# [Given information]

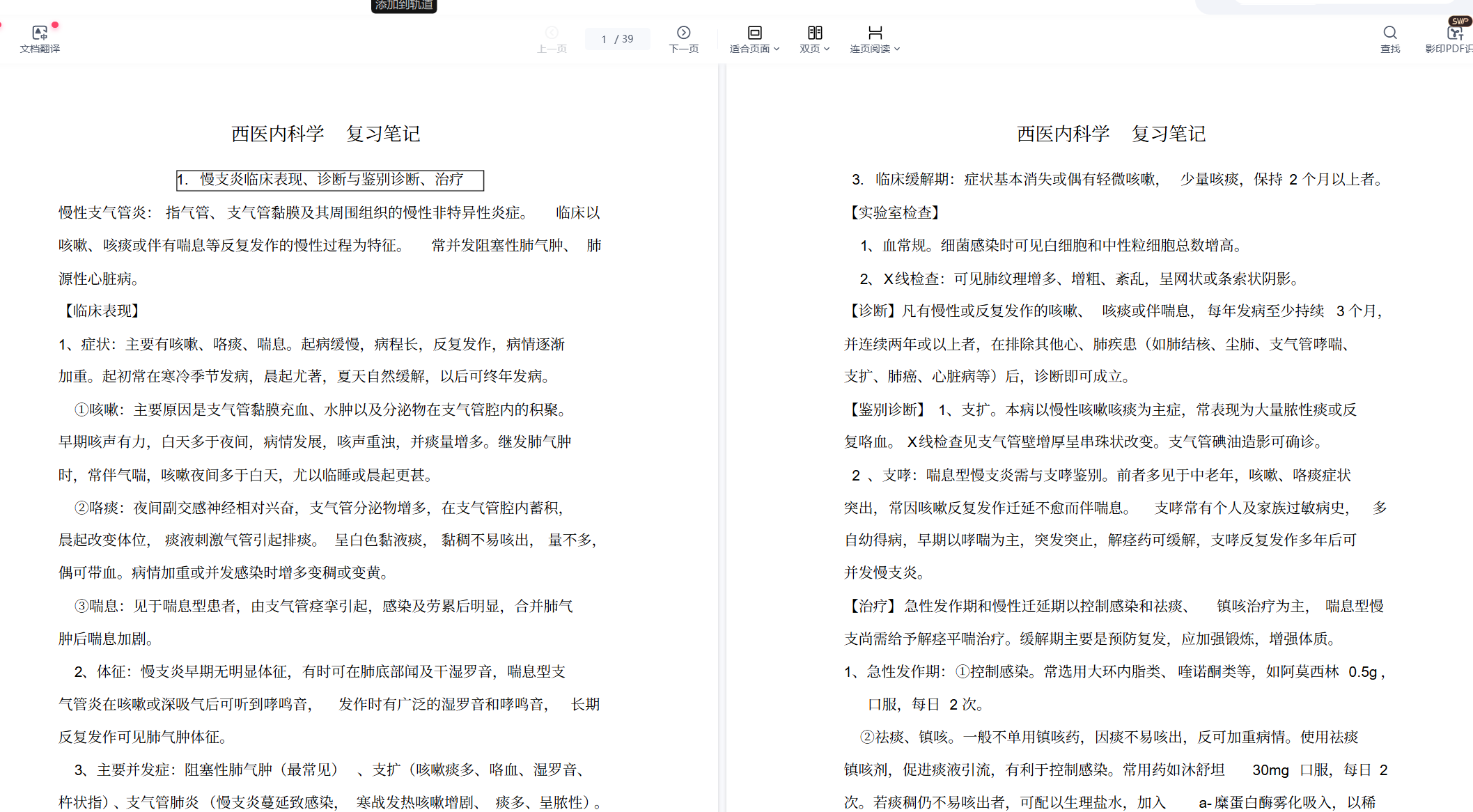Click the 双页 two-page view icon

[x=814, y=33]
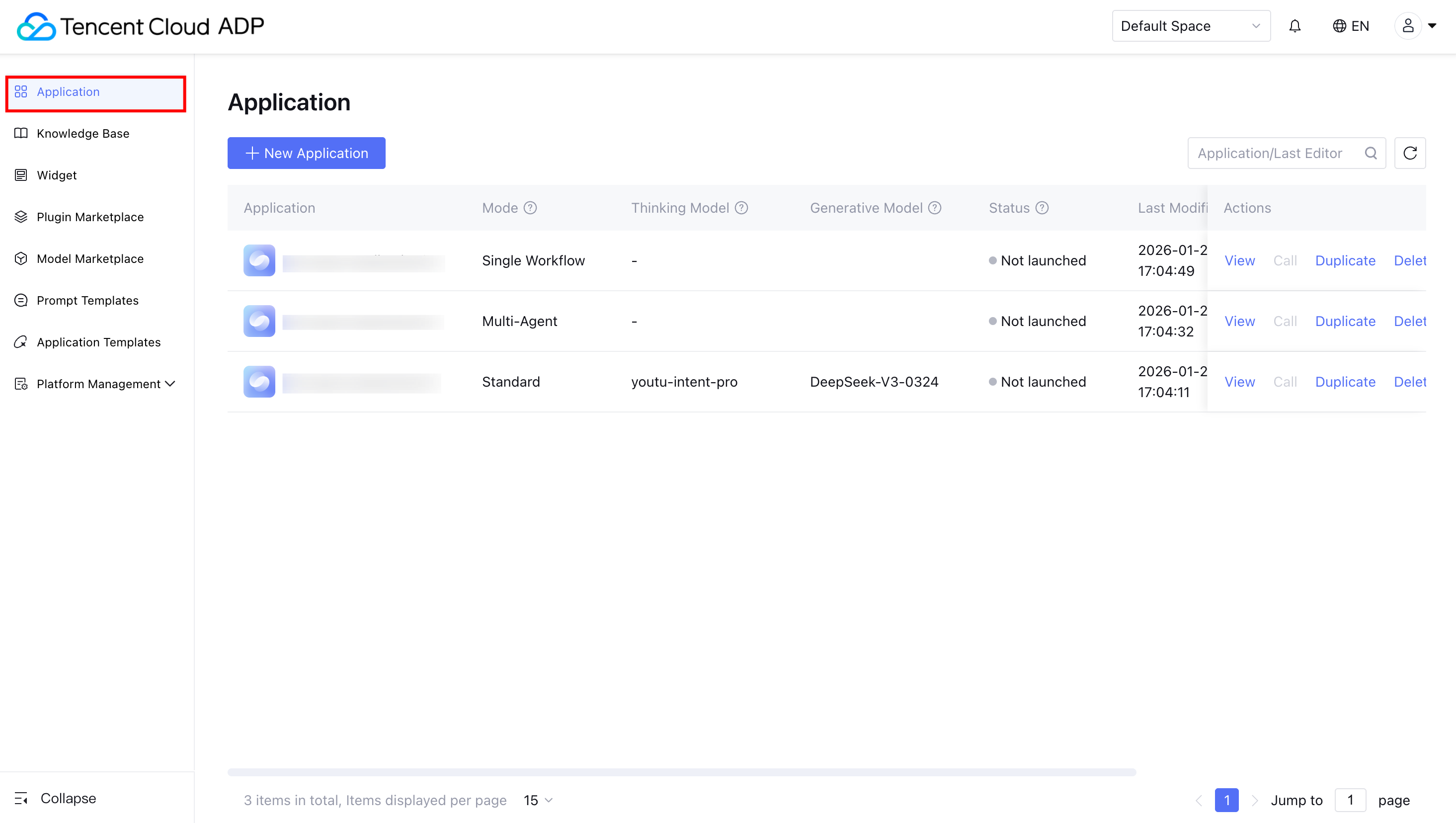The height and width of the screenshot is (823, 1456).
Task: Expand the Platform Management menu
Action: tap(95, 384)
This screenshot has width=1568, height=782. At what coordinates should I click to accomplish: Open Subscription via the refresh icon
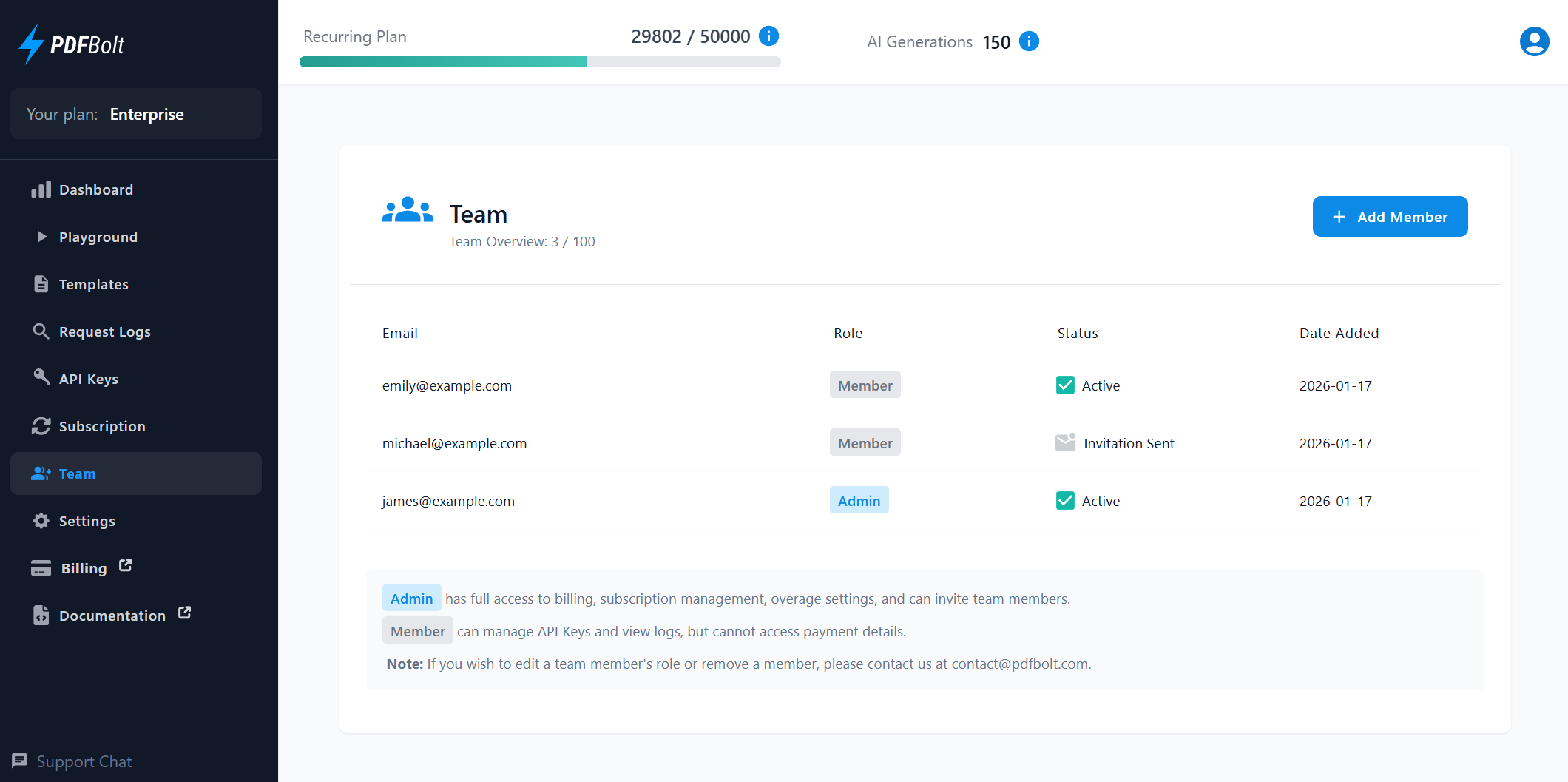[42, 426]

# [About this task]
Your copy should consist only of the lines from the line holding "This screenshot has" through the final line of the listing above, both included, with all pictures omitted.

# [Solution for this exercise]
This screenshot has width=1568, height=782. At what coordinates should I click to accomplish: Open Subscription via the refresh icon
[42, 426]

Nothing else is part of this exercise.